§ Input for this task:
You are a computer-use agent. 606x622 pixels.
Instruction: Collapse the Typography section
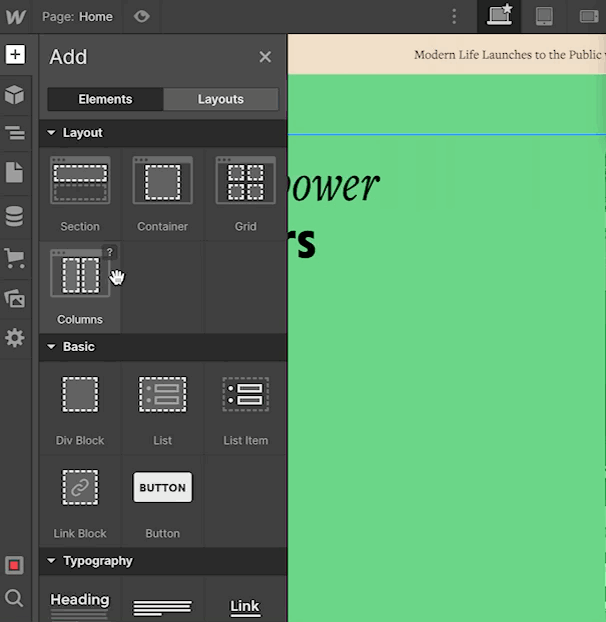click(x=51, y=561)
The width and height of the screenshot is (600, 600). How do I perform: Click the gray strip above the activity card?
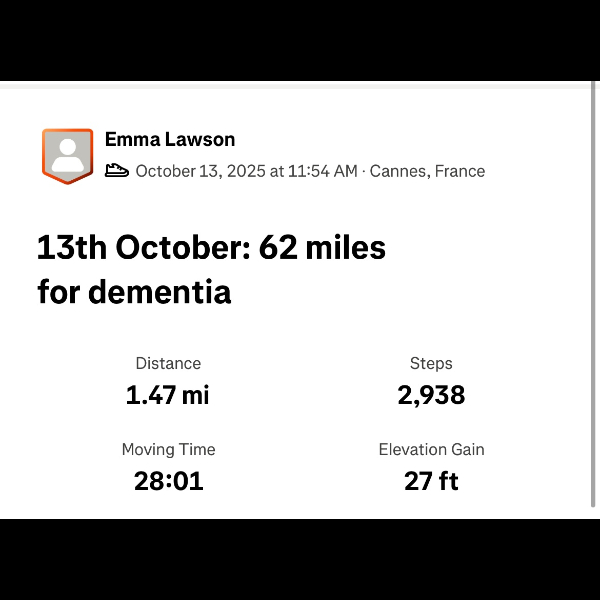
* * *
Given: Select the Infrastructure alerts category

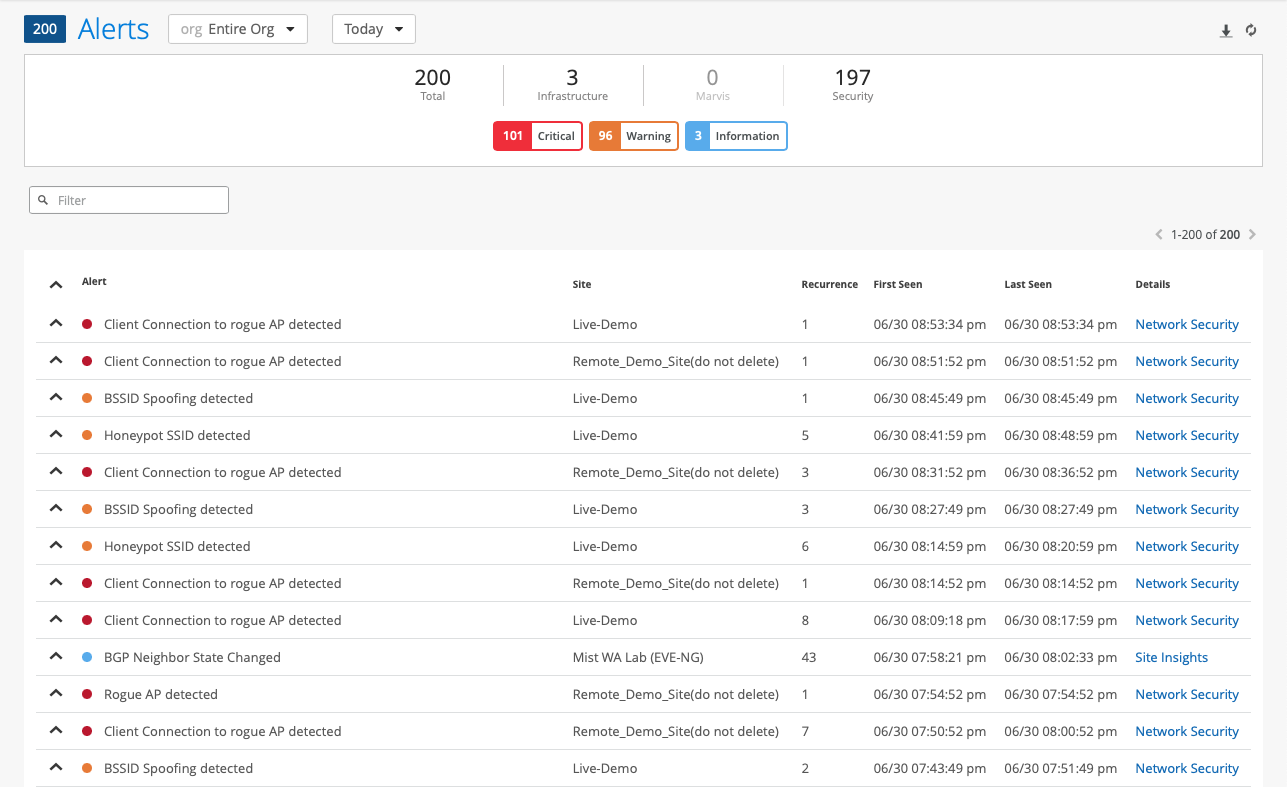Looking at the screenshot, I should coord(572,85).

§ The task: Look above for the line containing "Instruction: Collapse the Typography section" and the line containing "The width and", then reproduce both and everything between them exactly, pictures omitted.

§ Problem solution:
Instruction: Collapse the Typography section
click(x=51, y=561)
The width and height of the screenshot is (600, 600). How do I perform: Click the gray strip above the activity card?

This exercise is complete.